## Task requirements
This task calls for the complete listing below, reproduced exactly.

## Supplied entries
◇ ◇ ◇

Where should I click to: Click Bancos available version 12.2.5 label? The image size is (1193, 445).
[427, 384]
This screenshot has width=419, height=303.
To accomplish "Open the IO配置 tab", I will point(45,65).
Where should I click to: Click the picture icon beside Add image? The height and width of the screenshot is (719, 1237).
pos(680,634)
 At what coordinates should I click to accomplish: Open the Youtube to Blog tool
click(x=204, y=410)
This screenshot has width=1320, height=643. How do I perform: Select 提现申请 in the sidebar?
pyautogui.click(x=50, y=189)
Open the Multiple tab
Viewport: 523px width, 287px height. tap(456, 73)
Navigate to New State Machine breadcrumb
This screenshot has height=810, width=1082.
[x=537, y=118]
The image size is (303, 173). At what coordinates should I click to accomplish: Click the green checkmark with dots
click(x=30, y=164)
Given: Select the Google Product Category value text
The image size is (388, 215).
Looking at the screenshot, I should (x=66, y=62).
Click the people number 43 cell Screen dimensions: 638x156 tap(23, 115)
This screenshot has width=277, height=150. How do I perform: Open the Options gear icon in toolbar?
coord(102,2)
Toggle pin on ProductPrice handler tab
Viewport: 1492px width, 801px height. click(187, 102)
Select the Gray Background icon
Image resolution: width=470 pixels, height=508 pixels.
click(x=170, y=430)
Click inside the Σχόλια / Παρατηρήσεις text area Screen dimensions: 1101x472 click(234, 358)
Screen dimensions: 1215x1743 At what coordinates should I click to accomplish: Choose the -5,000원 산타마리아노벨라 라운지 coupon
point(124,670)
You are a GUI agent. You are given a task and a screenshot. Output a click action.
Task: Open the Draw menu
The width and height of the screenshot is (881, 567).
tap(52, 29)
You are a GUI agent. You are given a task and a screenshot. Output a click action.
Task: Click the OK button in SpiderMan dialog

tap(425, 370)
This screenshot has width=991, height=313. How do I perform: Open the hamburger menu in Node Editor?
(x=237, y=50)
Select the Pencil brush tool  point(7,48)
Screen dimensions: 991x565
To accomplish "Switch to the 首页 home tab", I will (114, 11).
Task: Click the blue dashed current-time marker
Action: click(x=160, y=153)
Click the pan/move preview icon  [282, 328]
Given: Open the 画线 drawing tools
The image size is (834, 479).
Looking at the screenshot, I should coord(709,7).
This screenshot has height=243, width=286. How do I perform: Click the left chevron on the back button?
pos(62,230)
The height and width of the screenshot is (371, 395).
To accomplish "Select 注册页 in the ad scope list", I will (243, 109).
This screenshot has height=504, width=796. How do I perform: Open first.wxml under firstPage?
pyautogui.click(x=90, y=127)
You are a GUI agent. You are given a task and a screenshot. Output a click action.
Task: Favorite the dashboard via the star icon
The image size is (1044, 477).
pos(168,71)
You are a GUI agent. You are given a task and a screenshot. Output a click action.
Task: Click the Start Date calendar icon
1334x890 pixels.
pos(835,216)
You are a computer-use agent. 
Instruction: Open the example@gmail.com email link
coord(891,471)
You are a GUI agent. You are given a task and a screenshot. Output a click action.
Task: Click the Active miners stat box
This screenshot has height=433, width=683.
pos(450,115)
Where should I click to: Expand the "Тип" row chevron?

◇ ◇ ◇

## Output of the task
Where should I click to: Click Bancos available version 12.2.5 label? The image size is (1193, 445).
[427, 384]
This screenshot has width=419, height=303.
To accomplish "Open the IO配置 tab", I will point(45,65).
Where should I click to: Click the picture icon beside Add image? The height and width of the screenshot is (719, 1237).
pos(680,634)
 At what coordinates should I click to accomplish: Open the Youtube to Blog tool
click(x=204, y=410)
This screenshot has width=1320, height=643. How do I perform: Select 提现申请 in the sidebar?
pyautogui.click(x=50, y=189)
Open the Multiple tab
Viewport: 523px width, 287px height. tap(456, 73)
Navigate to New State Machine breadcrumb
This screenshot has height=810, width=1082.
[x=537, y=118]
The image size is (303, 173). At what coordinates should I click to accomplish: Click the green checkmark with dots
click(x=30, y=164)
Given: Select the Google Product Category value text
The image size is (388, 215).
Looking at the screenshot, I should (x=66, y=62).
Click the people number 43 cell Screen dimensions: 638x156 tap(23, 115)
This screenshot has width=277, height=150. How do I perform: Open the Options gear icon in toolbar?
coord(102,2)
Toggle pin on ProductPrice handler tab
Viewport: 1492px width, 801px height. click(187, 102)
Select the Gray Background icon
Image resolution: width=470 pixels, height=508 pixels.
click(x=170, y=430)
Click inside the Σχόλια / Παρατηρήσεις text area Screen dimensions: 1101x472 click(234, 358)
Screen dimensions: 1215x1743 At what coordinates should I click to accomplish: Choose the -5,000원 산타마리아노벨라 라운지 coupon
point(124,670)
You are a GUI agent. You are given a task and a screenshot. Output a click action.
Task: Open the Draw menu
The width and height of the screenshot is (881, 567).
tap(52, 29)
You are a GUI agent. You are given a task and a screenshot. Output a click action.
Task: Click the OK button in SpiderMan dialog

tap(425, 370)
This screenshot has width=991, height=313. How do I perform: Open the hamburger menu in Node Editor?
(x=237, y=50)
Select the Pencil brush tool  point(7,48)
Screen dimensions: 991x565
To accomplish "Switch to the 首页 home tab", I will (114, 11).
Task: Click the blue dashed current-time marker
Action: click(x=160, y=153)
Click the pan/move preview icon  [282, 328]
Given: Open the 画线 drawing tools
The image size is (834, 479).
Looking at the screenshot, I should coord(709,7).
This screenshot has height=243, width=286. How do I perform: Click the left chevron on the back button?
pos(62,230)
The height and width of the screenshot is (371, 395).
To accomplish "Select 注册页 in the ad scope list", I will (243, 109).
This screenshot has height=504, width=796. How do I perform: Open first.wxml under firstPage?
pyautogui.click(x=90, y=127)
You are a GUI agent. You are given a task and a screenshot. Output a click action.
Task: Favorite the dashboard via the star icon
The image size is (1044, 477).
pos(168,71)
You are a GUI agent. You are given a task and a screenshot. Output a click action.
Task: Click the Start Date calendar icon
1334x890 pixels.
pos(835,216)
You are a computer-use agent. 
Instruction: Open the example@gmail.com email link
coord(891,471)
You are a GUI agent. You are given a task and a screenshot. Output a click action.
Task: Click the Active miners stat box
This screenshot has height=433, width=683.
pos(450,115)
Where should I click to: Expand the "Тип" row chevron?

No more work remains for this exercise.